(Instruction) Swap "feedback" for "help" in the stretch of the data from the line containing "Given: Click the" through the line containing "Where should I click to: Choose", and give back only those lines with nothing else changed.

(Data supplied)
## Begin

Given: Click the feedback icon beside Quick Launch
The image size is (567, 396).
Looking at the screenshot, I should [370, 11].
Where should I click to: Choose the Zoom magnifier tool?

## End
## Begin

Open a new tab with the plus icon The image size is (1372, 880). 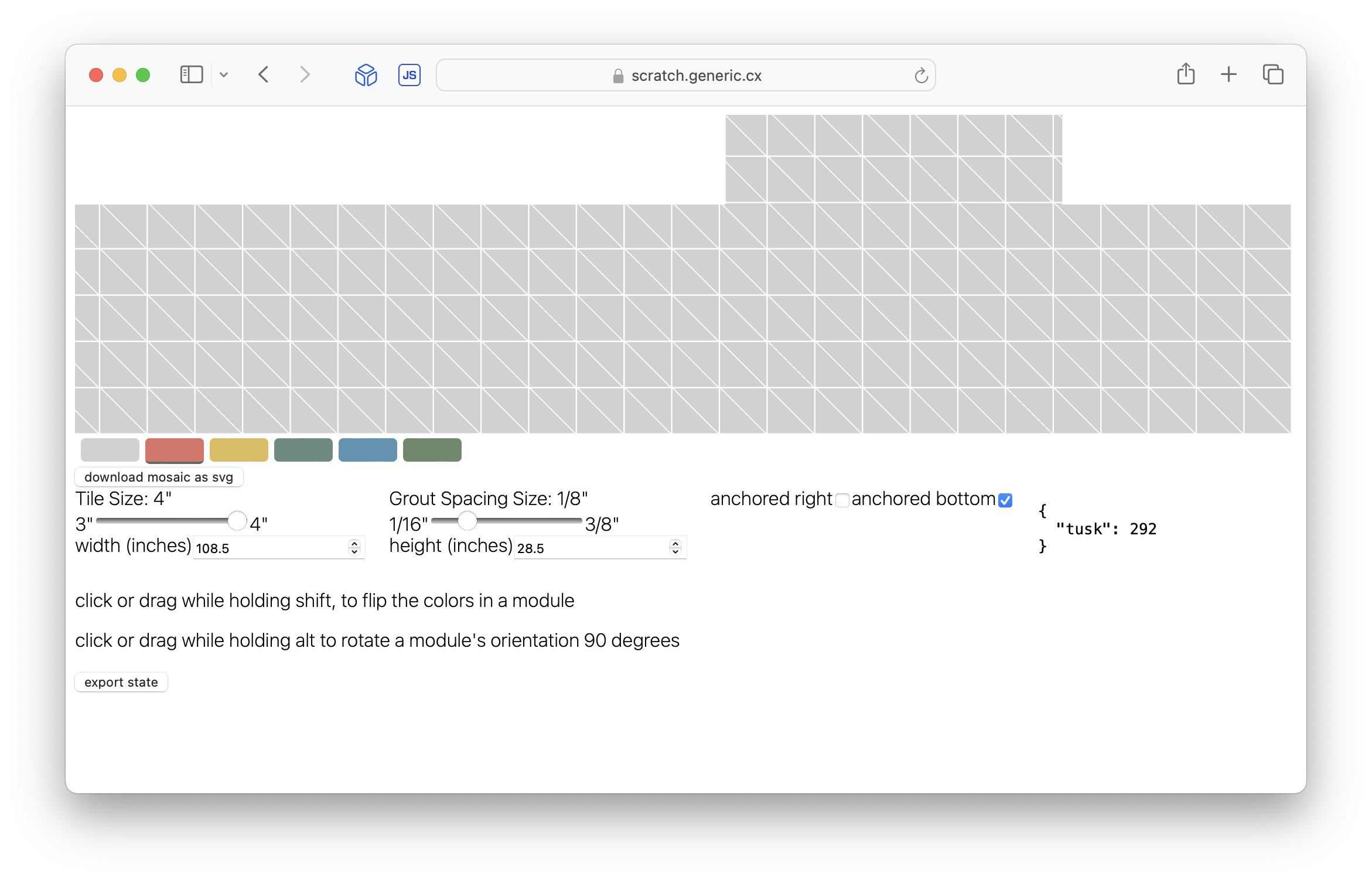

## End
## Begin

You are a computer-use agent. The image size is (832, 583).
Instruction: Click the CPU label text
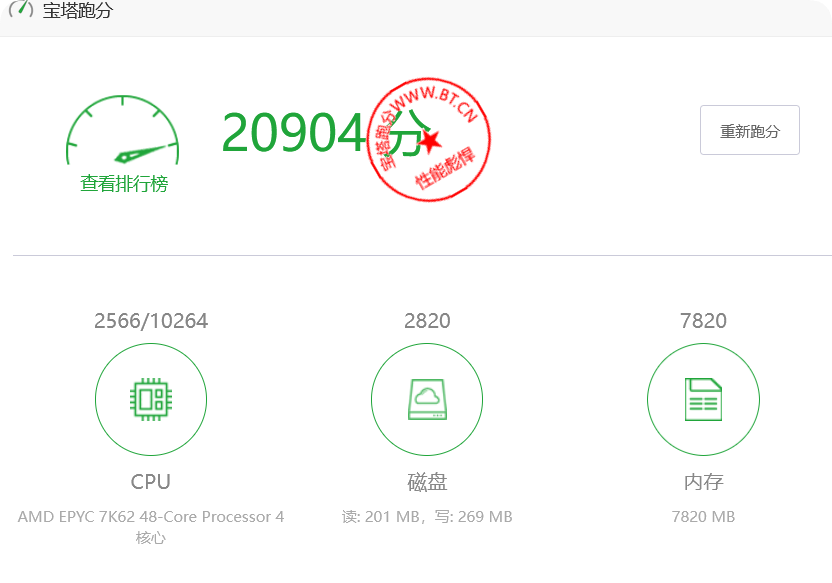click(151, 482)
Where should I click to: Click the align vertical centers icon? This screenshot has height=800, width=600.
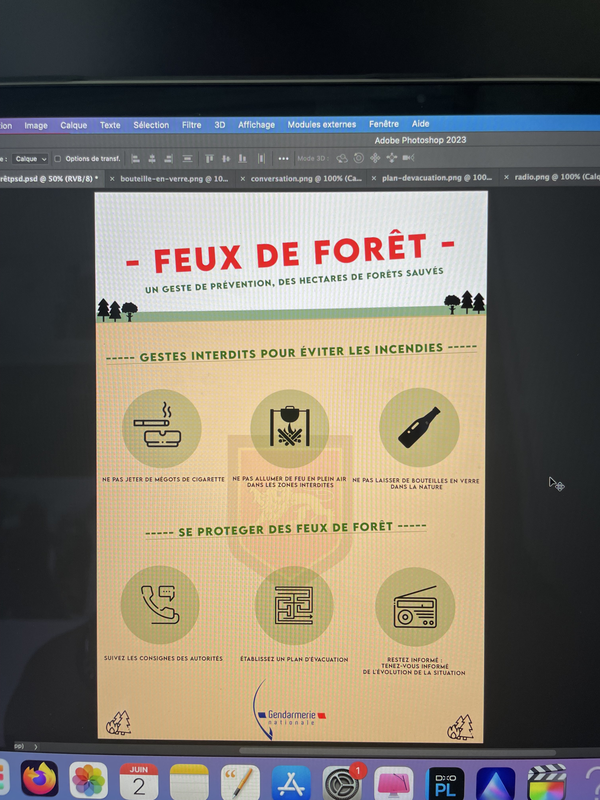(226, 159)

## End

(Exercise result)
Given: Click the help icon beside Quick Launch
The image size is (567, 396).
Looking at the screenshot, I should [370, 11].
Where should I click to: Choose the Zoom magnifier tool?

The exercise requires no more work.